Res publica

di Silvio Longobardi

Sempre più spesso la cronaca porta alla ribalta notizie in cui gli omosessuali vengono presentati come vittime di un sistema sociale e culturale che ancora non li accoglie pacificamente. Ma è davvero così? Facciamo il punto della situazione e poniamoci una domanda: ma chi discrimina chi?

Bastano quattro imbecilli, che fanno della violenza il loro mestiere, per far gridare all’untore, per aprire dibattiti sull’omofobia, per invocare leggi in difesa dell’omosessualità. Come se in Italia ci fossero persone di buon senso che approvano gli episodi di violenza contro gli omosessuali, come se quei fatti fossero solo l’inizio di nuova “notte dei cristalli”. La violenza ha una sola madre – la stupidità – ma spesso ha molti padri. E certi fautori della tolleranza dovrebbero guardare più spesso nel loro passato, se vogliono trovare le radici di quella violenza predicata e praticata, in nome di un rinnovamento.

L’intolleranza ha tante altre manifestazioni, spesso ha per oggetto persone disabili, altre volte, e più spesso ancora, sono le donne ad essere vittime di violenza sessuale. La cronaca non è purtroppo piena anche di violenze perpetrate contro i minori? In tutti questi casi la protesta rimane debole voce che a malapena trova spazio in qualche angolo del giornale. Non è così, quando ad essere ferita è la comunità omosessuale. In questo caso, ogni pur minimo gesto di riprovazione viene letto come un attacco alla legittima libertà sessuale, come espressione di quel mostro che si chiama omofobia. La lobby omosessuale si mostra compatta e riesce, grazie ad un’attenta regia, a trasformare i singoli fatti in un evento mediatico, l’evento in caso giudiziario e il caso in problema sociale. Tutto questo avviene anche grazie ai media sempre più compiacenti che danno ampia pubblicità alla notizia, proponendo l’immagine degli omosessuali come vittime del sistema.

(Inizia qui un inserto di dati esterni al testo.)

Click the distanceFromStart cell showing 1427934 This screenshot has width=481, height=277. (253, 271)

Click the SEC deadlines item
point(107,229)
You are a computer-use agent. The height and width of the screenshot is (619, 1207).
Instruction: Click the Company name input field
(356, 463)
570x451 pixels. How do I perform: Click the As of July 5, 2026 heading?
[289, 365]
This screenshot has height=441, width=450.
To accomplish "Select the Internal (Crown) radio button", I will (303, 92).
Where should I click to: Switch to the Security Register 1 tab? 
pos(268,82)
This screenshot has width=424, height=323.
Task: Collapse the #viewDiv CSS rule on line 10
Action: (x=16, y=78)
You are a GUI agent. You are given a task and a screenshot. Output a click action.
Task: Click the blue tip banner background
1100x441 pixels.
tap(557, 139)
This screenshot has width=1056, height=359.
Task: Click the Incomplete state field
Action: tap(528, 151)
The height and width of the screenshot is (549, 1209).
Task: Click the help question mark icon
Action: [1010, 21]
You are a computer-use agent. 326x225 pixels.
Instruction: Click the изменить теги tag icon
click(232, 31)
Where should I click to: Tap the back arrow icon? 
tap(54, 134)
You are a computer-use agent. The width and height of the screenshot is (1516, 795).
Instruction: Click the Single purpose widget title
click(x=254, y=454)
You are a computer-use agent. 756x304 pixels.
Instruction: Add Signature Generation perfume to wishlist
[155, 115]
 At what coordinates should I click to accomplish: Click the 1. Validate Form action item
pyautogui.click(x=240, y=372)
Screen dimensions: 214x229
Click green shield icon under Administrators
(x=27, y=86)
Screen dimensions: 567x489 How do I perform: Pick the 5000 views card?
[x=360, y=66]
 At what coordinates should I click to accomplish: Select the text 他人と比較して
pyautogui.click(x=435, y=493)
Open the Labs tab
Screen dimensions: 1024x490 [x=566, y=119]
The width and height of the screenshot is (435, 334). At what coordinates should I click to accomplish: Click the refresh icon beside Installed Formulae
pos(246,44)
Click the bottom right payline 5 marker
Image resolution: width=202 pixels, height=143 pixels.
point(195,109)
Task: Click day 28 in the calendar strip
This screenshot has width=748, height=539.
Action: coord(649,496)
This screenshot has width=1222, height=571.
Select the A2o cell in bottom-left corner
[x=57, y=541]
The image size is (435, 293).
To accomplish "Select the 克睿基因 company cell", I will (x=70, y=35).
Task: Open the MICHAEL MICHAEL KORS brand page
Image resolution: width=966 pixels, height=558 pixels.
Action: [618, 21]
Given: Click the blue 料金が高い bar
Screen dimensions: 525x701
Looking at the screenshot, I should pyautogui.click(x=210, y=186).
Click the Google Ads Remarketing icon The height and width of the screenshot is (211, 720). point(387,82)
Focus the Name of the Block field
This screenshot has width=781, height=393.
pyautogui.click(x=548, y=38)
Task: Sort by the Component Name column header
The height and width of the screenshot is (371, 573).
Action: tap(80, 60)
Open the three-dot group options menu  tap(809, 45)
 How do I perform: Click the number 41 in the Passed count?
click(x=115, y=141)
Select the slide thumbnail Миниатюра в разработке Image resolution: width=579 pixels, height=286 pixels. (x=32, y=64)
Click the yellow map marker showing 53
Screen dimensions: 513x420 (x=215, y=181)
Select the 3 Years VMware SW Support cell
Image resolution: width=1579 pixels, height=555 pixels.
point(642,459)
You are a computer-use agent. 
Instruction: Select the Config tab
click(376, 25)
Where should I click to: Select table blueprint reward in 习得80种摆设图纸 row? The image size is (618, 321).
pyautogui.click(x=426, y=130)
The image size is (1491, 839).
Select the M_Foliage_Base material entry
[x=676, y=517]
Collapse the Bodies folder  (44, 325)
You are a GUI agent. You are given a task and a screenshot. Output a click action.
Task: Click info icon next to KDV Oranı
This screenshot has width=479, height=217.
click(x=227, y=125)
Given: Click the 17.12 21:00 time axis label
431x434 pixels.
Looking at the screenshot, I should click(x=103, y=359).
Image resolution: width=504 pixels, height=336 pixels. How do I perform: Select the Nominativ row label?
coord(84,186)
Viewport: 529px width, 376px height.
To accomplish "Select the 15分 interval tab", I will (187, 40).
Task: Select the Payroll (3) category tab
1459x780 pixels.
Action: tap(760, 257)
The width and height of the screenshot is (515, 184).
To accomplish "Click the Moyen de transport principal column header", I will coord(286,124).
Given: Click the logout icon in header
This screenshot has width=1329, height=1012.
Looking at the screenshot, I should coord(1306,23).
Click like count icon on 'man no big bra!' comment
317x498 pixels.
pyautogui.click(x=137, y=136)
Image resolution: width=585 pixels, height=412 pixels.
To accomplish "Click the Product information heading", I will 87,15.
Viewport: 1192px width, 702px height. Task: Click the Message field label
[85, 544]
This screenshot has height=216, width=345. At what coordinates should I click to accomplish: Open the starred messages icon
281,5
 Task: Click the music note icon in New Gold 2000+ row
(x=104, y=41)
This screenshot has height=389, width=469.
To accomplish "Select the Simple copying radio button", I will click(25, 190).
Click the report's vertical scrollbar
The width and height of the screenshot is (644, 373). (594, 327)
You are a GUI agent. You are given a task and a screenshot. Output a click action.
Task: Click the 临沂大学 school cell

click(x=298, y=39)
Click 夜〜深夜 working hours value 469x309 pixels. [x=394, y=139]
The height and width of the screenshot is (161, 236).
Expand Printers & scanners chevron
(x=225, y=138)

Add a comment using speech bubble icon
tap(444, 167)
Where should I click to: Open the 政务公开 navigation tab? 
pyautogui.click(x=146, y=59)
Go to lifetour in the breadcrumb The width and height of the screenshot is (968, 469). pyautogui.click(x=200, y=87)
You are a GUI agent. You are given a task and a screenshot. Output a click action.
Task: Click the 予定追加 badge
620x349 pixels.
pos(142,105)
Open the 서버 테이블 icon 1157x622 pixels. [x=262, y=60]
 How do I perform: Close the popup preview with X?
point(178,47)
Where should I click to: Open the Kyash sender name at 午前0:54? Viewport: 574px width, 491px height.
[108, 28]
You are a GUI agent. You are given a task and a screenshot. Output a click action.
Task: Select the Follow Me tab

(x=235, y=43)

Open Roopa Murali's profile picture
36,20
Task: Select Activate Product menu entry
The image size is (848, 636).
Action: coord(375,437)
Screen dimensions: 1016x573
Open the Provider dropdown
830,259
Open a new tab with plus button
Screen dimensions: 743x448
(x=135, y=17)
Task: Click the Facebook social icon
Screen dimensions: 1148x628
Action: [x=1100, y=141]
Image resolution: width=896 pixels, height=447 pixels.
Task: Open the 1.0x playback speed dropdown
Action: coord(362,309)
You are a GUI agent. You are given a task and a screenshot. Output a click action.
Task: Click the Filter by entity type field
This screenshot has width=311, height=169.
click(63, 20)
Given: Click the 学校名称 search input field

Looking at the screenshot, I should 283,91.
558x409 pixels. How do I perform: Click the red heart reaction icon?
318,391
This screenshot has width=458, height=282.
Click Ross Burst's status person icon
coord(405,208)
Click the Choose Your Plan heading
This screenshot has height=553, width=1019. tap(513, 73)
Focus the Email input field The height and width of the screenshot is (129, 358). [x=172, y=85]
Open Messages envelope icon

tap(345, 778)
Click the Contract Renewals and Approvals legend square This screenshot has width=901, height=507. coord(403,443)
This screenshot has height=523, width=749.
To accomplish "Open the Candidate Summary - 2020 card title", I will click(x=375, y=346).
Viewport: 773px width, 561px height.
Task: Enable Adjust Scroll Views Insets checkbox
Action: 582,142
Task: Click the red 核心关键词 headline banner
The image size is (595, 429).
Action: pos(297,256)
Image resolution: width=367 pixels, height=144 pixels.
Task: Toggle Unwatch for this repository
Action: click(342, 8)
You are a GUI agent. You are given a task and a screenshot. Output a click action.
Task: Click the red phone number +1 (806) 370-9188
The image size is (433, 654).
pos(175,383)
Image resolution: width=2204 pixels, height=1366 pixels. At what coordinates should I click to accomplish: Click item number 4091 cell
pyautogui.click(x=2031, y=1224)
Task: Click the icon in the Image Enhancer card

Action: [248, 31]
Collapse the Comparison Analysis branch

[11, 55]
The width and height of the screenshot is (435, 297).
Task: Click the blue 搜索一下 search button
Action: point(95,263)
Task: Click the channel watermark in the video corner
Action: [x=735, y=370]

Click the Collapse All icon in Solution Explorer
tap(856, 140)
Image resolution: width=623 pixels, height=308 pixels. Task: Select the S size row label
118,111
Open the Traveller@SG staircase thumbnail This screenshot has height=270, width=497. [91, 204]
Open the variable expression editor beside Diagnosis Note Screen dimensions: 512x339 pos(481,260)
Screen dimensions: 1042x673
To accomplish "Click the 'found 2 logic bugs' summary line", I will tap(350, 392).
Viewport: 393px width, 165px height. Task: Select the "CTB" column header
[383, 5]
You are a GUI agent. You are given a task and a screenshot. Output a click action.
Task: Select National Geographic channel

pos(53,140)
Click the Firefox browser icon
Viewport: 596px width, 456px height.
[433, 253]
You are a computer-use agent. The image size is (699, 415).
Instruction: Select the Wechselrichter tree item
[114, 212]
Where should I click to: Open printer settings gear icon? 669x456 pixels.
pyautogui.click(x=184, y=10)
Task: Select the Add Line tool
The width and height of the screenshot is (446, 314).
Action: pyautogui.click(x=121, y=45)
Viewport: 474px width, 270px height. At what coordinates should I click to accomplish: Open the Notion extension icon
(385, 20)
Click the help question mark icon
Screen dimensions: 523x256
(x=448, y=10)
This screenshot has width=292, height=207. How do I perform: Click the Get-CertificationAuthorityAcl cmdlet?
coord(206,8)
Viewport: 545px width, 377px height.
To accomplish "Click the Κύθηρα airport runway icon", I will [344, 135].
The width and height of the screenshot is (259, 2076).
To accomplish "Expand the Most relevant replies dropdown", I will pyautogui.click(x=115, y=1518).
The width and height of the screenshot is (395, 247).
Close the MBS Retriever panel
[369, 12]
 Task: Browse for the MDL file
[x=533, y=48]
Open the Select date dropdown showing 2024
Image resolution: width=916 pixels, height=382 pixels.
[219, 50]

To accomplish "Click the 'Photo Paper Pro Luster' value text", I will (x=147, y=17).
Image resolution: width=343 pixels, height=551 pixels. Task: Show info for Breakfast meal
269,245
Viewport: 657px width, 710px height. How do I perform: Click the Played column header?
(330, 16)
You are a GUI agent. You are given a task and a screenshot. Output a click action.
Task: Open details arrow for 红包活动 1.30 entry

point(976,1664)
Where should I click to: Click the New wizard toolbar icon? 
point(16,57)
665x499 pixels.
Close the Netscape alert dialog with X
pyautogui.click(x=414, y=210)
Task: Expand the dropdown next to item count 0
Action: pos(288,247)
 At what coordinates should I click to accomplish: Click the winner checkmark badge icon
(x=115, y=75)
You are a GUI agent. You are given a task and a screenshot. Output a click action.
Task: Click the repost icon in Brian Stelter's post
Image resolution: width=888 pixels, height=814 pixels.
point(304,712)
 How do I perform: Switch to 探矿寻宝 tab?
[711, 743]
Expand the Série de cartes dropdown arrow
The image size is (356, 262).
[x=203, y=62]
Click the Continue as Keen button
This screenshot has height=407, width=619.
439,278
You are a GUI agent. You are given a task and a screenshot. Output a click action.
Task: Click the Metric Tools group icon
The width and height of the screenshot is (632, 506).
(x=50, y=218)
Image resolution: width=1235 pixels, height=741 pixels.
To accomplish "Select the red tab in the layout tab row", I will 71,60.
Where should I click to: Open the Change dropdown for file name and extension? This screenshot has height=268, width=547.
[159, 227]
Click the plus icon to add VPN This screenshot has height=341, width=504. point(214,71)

Uno sguardo più attento alla realtà offre un’immagine molto diversa. L’omosessualità appartiene ormai alla res publica, è diventata un diritto costituzionalmente garantito, uno stile di vita non solo da rispettare ma anche da promuovere. Ricordate il caso dell’omosessuale senegalese? Correva l’anno 2007. Non aveva regolare permesso di soggiorno, per evitare il rimpatrio dichiarò di essere omosessuale e che questa condizione nel suo Paese era punita con la reclusione. La Suprema Corte accolse l’appello, riconoscendo che “l’omosessualità è espressione del diritto alla realizzazione della propria personalità”. Davvero c’è in Italia un clima di intolleranza sociale nei confronti della comunità omosessuale? Vediamo i fatti. C’è qualcuno che oggi ha il coraggio di dire pubblicamente che l’omosessualità è un comportamento moralmente discutibile? Se lo fa, deve attendersi un linciaggio morale e, se non sta attento alle parole, anche una denuncia. Al contrario, chi strizza l’occhio all’omosessualità e cerca di accreditarla come una normale espressione della vita sessuale, viene applaudito. Chi discrimina e chi è discriminato?

Qualche mese fa, la cronaca rosa ha riportato il caso di Carrie Prejean, giunta seconda nell’edizione 2009 di Miss Stati Uniti. Il motivo che le ha fatto perdere lo scettro, secondo i sostenitori e gli oppositori della giovane, varicercato nell’affermazione che il matrimonio ideale per lei restava quello tra un uomo e una donna. Una bestemmia, da quelle parti. Chi discrimina chi? C’è qualcuno che vuole portare in Italia lo stesso modello culturale che in nome della tolleranza, favorisce il trionfo di nuove e più pericolose forme di intolleranza.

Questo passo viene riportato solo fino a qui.